Когда Джек пришел и сказал ей о сделке и о том, что все стороны пришли к соглашению, она была настолько убита горем, что не оказала никакого сопротивления. Вместо этого она проводила долгие дни, сидя в тени кипарисов и яворов, глядя на болото так, словно мир, который она любила, вступил в заговор и тоже предал ее. Она верила в волшебство своего мира, поклонялась его красоте и была убеждена, что Пьеру тоже дорог этот мир.
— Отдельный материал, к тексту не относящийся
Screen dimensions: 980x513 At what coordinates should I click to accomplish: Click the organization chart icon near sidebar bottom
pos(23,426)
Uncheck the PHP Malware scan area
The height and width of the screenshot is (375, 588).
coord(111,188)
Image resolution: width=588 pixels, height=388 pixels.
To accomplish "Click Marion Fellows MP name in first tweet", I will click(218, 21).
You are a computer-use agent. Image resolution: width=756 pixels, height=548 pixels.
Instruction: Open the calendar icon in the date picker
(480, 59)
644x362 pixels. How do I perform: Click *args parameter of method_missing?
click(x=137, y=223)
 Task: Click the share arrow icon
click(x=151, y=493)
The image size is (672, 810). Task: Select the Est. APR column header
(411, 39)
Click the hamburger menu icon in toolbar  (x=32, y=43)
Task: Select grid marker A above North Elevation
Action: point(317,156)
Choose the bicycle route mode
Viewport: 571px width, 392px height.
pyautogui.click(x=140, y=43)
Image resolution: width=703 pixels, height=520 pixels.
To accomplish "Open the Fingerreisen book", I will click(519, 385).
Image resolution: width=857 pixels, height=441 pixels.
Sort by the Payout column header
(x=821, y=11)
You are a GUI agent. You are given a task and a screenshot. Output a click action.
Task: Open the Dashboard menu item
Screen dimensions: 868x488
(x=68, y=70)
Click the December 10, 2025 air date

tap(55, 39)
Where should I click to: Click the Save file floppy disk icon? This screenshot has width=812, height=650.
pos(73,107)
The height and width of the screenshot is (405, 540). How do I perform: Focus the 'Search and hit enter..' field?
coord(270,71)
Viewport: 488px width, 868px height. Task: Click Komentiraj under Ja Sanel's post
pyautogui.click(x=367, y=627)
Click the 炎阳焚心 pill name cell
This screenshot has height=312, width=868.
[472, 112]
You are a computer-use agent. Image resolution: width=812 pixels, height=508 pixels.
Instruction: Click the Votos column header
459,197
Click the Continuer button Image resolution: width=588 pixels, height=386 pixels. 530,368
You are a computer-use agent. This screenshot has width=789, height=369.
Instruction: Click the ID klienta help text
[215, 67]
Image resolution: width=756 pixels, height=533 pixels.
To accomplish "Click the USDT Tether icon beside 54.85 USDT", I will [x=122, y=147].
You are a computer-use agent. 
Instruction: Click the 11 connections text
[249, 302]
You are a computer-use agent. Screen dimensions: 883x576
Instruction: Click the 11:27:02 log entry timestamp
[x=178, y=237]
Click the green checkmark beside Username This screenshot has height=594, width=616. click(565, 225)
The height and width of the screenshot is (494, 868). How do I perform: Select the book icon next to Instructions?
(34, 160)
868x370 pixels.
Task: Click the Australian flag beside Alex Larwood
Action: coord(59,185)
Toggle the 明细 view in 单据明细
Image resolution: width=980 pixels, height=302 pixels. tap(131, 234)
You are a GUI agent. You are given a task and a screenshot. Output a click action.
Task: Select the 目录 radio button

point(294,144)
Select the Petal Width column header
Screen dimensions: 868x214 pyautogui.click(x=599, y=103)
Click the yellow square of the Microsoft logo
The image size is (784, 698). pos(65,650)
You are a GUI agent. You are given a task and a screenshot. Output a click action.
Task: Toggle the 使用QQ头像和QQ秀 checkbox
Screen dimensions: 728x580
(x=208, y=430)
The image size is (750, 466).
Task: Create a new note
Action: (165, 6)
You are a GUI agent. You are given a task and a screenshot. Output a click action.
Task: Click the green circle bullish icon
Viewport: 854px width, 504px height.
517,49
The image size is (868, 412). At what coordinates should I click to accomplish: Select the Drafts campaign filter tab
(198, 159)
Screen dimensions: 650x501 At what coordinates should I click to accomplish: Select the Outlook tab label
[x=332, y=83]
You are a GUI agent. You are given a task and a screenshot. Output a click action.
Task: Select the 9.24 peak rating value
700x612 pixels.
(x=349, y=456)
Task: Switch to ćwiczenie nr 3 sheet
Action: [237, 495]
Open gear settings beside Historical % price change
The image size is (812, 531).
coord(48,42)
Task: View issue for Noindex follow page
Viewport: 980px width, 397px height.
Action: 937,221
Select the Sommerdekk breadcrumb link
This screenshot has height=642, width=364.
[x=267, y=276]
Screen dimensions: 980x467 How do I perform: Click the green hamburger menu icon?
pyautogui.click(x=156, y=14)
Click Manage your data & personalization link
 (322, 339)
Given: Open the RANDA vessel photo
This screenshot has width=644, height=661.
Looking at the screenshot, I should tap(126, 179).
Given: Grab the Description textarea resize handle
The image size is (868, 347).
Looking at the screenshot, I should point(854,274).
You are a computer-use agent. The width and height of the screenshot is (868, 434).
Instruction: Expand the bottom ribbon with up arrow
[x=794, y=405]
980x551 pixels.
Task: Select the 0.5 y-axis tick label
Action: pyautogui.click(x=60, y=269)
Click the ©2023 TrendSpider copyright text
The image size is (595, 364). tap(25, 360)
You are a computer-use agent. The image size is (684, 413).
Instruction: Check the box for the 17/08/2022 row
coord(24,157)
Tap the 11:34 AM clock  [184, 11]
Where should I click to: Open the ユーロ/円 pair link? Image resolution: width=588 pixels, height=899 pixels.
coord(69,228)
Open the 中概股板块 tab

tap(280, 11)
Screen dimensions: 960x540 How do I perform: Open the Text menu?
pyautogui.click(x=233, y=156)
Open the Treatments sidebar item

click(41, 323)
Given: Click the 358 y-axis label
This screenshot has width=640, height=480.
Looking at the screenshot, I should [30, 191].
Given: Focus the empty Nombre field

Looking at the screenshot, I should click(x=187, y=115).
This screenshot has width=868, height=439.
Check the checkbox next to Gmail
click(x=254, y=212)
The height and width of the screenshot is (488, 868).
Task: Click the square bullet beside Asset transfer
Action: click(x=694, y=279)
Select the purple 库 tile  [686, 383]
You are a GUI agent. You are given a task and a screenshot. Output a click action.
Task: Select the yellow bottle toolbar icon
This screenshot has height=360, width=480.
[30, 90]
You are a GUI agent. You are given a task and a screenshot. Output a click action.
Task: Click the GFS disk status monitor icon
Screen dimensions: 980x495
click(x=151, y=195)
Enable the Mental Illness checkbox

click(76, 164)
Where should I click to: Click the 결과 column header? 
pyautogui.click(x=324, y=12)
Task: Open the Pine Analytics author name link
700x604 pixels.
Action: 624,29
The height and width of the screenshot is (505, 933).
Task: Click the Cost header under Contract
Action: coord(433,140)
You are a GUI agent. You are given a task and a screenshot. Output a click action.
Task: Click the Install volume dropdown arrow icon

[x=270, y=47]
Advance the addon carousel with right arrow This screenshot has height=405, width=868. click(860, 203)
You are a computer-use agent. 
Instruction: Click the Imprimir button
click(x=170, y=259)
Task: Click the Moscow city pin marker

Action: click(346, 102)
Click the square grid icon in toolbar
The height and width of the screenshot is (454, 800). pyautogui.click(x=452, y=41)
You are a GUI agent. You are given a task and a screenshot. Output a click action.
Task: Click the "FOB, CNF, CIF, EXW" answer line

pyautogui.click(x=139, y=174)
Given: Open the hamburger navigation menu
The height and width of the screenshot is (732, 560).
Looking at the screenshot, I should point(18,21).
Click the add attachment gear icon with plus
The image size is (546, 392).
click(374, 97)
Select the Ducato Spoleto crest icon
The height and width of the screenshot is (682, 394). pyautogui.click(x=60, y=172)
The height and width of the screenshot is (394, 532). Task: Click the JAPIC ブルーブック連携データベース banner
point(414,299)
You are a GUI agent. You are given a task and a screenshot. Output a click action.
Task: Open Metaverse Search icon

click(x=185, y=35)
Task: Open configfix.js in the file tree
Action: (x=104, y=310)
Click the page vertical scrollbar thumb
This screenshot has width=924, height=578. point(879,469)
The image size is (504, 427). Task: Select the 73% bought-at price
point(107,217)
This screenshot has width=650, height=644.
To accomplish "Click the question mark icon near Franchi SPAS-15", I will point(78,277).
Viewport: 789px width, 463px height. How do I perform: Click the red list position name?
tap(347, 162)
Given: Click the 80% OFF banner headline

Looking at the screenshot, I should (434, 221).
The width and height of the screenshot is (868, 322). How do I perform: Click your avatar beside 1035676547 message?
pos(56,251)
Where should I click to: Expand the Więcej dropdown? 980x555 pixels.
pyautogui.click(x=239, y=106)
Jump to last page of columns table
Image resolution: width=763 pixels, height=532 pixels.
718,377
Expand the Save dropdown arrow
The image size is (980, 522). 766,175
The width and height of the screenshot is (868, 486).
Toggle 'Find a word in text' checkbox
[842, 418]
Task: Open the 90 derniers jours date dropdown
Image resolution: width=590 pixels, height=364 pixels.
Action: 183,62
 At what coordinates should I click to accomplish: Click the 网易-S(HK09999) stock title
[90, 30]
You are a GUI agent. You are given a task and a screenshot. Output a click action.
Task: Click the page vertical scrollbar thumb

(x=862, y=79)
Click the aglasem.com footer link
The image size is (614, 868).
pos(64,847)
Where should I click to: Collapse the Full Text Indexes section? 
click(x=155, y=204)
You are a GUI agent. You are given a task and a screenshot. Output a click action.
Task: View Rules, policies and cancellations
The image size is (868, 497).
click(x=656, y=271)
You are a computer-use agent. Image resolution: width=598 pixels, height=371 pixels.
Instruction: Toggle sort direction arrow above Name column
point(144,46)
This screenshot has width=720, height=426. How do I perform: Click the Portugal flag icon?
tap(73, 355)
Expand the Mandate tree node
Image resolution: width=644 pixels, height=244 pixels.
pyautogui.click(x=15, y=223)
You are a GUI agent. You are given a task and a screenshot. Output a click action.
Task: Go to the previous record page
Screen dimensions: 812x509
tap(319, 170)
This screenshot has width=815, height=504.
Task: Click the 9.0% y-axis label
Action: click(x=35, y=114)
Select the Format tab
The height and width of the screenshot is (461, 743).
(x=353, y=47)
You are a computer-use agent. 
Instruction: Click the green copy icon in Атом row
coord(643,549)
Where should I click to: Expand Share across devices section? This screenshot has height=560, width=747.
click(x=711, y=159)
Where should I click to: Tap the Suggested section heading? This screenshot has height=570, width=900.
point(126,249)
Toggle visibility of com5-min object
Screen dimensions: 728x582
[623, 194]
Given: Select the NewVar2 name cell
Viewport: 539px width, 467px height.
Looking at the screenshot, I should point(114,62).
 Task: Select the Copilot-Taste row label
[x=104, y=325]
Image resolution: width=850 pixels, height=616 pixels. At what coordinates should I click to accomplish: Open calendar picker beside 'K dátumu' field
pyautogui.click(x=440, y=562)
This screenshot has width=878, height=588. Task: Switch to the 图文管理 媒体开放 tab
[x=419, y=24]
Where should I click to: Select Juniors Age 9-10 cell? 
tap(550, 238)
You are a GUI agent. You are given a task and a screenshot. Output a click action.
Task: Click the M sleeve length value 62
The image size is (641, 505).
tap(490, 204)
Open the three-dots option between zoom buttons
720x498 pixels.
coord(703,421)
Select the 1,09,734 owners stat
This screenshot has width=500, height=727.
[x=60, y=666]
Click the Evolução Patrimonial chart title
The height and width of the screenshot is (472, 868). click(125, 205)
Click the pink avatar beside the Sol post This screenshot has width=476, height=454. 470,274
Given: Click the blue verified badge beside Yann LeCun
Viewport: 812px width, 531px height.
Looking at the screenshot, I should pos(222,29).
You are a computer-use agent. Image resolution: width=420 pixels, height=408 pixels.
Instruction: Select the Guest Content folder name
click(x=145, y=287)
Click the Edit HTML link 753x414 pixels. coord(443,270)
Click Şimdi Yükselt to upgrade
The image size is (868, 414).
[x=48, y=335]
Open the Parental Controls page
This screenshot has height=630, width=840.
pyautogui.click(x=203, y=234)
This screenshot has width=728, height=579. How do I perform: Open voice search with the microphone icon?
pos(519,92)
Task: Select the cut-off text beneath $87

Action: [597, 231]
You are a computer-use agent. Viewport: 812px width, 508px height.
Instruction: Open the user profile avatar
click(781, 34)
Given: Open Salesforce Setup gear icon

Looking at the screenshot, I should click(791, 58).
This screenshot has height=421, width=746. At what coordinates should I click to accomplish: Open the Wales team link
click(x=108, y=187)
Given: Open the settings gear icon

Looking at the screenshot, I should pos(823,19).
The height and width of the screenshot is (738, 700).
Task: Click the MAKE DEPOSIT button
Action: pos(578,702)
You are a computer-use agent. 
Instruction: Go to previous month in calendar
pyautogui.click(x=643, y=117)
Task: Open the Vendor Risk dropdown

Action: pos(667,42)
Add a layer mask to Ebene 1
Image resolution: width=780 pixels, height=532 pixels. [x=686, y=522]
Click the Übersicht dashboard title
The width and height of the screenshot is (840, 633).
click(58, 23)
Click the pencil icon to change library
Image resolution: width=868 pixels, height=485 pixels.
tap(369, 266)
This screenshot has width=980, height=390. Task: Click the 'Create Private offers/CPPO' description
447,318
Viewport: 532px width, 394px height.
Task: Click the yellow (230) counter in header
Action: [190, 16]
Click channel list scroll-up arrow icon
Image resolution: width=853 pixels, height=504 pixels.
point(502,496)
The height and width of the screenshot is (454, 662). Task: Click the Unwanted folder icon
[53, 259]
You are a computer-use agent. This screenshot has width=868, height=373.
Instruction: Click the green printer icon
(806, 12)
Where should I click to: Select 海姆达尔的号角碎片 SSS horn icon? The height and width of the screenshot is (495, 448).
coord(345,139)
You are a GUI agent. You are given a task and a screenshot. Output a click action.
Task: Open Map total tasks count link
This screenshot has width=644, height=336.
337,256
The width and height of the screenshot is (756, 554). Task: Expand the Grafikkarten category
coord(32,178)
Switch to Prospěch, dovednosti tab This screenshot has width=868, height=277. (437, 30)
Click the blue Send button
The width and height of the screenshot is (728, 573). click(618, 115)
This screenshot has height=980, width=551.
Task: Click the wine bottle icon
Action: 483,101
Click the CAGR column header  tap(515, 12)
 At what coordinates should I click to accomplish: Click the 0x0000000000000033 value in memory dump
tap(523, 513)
Но теперь ей пришлось познать истины, гораздо более прозаичные и жестокие, и самая худшая из них заключалась в том, что преданность Пьера своему миру и своей семье значила для него больше, чем обещания, данные ей.
Габриэль стала плохо есть, как бы я ни приставала и ни уговаривала ее. Я готовила всевозможные напитки из трав, чтобы дать питание ее организму, но она либо уклонялась от них, либо ее депрессия перевешивала их воздействие. В последние недели беременности она сделалась особенно болезненной. Вокруг глаз образовались темные круги. Она совершенно обессилела, стала вялой и спала большую часть дня.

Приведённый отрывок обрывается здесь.